High and Myrick streets may be Ellsworth’s economic legs, but the downtown is its soul.
Main Street and its side roads offer up an eclectic mix of restaurants, shops and services. The assortment of businesses and the locals who work there are unique. Where else can you find Sri Lankan food, burritos, craft brews, alpaca mittens, fossils, children’s apparel, retro soda, live performances and a creamery-turned-antiques store all within walking distance? Unlike at a big-box store or fast-food joint, you won’t have the same experience anywhere else in the world. Best of all, dollars spent at local businesses stay local.

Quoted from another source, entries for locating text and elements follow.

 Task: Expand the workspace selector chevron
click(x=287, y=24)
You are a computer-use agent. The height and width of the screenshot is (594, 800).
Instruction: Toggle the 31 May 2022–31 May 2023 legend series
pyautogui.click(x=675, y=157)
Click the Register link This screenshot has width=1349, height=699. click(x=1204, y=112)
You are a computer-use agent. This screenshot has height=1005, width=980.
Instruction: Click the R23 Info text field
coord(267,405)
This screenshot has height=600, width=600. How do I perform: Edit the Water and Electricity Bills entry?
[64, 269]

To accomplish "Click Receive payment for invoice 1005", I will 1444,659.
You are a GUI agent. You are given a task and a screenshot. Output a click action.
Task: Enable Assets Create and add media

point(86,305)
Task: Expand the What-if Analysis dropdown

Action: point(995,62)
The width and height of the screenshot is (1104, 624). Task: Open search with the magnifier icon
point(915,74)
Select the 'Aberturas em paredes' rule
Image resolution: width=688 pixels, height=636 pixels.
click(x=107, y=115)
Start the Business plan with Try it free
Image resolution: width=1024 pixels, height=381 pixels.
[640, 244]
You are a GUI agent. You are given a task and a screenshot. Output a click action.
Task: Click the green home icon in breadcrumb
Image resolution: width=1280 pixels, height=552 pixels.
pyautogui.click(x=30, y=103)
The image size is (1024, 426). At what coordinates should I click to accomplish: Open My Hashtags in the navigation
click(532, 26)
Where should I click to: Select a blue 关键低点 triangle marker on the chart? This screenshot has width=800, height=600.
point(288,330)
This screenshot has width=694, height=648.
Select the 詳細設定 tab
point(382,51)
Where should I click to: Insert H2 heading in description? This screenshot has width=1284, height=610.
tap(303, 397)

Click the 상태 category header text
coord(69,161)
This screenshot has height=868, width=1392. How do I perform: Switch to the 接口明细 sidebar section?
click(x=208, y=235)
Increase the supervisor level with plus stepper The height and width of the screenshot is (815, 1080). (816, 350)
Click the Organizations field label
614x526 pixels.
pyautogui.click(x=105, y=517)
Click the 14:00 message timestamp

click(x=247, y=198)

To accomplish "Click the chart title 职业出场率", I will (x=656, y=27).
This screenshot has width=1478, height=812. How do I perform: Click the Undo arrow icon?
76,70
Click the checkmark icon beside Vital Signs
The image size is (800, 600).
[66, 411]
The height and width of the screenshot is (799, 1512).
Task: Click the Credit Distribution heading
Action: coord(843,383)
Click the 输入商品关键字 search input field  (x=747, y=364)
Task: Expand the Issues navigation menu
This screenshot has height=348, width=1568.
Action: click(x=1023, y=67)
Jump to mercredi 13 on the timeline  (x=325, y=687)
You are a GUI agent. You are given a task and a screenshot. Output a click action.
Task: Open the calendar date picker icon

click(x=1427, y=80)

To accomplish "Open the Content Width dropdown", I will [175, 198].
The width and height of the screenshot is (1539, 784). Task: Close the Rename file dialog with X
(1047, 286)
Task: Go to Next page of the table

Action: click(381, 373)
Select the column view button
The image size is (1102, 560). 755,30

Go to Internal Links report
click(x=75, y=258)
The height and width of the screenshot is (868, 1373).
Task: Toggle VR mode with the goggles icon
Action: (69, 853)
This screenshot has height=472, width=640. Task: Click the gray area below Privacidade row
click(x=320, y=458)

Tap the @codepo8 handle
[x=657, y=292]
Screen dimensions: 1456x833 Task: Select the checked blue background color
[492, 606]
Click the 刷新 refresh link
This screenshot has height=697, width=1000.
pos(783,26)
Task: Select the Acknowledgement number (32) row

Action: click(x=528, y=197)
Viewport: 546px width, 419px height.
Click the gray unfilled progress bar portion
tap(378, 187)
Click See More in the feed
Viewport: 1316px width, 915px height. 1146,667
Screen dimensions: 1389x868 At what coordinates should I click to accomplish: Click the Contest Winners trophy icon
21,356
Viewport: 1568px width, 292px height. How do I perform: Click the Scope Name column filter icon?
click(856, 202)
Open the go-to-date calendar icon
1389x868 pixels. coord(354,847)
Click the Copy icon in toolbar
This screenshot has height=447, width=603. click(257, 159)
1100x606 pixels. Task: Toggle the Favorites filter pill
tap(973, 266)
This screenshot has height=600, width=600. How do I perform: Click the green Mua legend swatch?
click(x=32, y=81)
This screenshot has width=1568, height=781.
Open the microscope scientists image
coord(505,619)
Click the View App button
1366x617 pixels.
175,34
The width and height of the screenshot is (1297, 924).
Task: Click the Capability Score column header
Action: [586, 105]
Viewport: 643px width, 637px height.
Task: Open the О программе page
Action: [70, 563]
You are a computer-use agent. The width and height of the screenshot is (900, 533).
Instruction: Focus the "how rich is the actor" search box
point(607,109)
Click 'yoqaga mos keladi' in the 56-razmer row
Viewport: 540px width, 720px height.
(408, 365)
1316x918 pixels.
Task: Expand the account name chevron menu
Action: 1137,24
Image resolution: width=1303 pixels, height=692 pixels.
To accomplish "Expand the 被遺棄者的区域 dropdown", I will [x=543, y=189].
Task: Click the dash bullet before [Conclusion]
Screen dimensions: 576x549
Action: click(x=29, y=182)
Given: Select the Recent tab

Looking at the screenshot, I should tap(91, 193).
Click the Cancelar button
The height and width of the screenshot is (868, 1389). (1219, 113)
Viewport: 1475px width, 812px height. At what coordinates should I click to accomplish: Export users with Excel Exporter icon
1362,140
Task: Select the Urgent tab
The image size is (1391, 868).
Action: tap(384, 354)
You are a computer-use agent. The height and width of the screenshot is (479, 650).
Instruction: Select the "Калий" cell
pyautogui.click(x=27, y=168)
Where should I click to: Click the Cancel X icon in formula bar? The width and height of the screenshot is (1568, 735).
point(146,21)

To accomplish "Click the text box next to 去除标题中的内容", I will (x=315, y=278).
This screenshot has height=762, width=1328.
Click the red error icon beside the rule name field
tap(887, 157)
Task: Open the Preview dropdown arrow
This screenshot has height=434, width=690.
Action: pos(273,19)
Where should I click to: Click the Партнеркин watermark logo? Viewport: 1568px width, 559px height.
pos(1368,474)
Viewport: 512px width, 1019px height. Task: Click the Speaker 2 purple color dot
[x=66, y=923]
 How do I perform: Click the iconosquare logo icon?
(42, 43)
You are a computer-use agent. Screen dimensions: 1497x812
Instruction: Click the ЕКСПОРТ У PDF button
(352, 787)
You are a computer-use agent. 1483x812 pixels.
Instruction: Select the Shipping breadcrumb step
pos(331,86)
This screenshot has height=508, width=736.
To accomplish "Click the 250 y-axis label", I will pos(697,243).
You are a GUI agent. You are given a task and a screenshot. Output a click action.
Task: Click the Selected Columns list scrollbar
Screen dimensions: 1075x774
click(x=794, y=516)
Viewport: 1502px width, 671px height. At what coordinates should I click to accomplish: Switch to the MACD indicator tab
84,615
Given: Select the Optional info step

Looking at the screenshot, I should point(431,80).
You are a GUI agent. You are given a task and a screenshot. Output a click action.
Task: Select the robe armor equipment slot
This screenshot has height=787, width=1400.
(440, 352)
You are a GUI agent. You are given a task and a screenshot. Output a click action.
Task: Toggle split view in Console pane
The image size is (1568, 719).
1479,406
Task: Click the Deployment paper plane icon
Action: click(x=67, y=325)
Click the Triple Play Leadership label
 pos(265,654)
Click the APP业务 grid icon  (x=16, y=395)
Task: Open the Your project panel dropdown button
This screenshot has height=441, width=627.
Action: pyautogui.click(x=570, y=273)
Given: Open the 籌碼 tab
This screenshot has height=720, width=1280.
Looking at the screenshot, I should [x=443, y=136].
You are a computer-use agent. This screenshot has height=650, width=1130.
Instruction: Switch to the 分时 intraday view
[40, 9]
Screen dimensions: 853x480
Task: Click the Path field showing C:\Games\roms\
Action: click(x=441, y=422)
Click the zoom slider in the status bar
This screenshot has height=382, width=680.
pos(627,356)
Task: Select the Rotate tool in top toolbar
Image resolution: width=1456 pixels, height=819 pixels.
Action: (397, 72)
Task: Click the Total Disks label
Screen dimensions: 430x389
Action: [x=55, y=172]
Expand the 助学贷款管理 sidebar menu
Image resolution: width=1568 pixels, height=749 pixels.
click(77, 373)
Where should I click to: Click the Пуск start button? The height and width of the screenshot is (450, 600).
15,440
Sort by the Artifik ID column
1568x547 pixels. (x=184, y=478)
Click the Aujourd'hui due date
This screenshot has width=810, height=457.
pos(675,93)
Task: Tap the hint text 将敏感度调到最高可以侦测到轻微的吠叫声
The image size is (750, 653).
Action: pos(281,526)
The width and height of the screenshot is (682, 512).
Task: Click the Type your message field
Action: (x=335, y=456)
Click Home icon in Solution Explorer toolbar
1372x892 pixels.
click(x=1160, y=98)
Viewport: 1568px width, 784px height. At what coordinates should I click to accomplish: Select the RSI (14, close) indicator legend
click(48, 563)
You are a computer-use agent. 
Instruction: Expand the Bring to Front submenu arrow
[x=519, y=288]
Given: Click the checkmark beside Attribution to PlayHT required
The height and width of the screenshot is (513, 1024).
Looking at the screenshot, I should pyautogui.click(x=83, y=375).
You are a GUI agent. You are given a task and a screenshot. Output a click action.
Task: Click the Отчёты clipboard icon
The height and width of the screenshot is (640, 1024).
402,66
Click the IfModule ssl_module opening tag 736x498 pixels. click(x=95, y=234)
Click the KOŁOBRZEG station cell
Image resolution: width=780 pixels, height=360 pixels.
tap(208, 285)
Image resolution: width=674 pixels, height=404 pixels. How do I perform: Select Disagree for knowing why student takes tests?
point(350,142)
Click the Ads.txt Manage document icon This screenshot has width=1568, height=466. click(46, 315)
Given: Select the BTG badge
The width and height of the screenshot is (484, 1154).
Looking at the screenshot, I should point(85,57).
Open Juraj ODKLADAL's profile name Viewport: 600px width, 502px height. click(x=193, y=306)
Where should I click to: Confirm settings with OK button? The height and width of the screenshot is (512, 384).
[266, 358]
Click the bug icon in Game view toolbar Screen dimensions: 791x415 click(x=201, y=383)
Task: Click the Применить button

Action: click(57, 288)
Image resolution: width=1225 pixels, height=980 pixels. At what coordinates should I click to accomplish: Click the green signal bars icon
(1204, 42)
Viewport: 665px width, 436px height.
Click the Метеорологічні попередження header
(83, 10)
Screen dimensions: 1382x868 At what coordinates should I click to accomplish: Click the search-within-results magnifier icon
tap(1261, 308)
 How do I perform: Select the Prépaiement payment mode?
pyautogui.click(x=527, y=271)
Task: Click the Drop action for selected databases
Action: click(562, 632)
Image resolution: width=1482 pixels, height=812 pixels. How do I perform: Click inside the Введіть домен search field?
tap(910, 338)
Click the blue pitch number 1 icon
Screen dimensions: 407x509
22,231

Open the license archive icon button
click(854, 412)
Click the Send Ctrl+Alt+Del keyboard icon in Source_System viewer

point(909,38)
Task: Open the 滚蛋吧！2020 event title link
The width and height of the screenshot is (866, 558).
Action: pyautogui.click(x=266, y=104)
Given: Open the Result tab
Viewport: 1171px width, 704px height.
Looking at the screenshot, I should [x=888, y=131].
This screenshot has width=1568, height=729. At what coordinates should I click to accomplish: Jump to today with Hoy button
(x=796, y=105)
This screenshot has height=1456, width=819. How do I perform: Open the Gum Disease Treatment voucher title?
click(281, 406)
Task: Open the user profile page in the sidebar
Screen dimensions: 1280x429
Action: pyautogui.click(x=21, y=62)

After some challenging years, downtown Ellsworth appears to be on the upswing. There are fewer empty storefronts and more things to do. Threats, such as the surging popularity of online shopping, traffic congestion and a shortage of workers, have not gone away, but the downtown seems to have settled into its niche — leaving the mass-market goods for the big guys and focusing on specialty products and experiences.
The Heart of Ellsworth has taken the lead on helping redefine and promote the downtown. We applaud the group’s continued efforts, including the recent return of the holiday marketplace. The former J&B Atlantic space was again transformed from a blank slate to a bustling gift shopper’s paradise with several participating vendors and festive window dressings. It was an innovative solution, so it is fitting that the group behind it has just been awarded a $10,000 Downeast Innovation grant. Also fitting is that the award should come from another downtown organization, the Maine Community Foundation, whose Ellsworth office is on upper Main Street.
The money will support revitalization efforts as the group explores other creative ways to fill empty storefronts. It also helps the group collect data to further its efforts. We congratulate the Heart of Ellsworth on this most recent achievement. We can’t wait to see what’s next.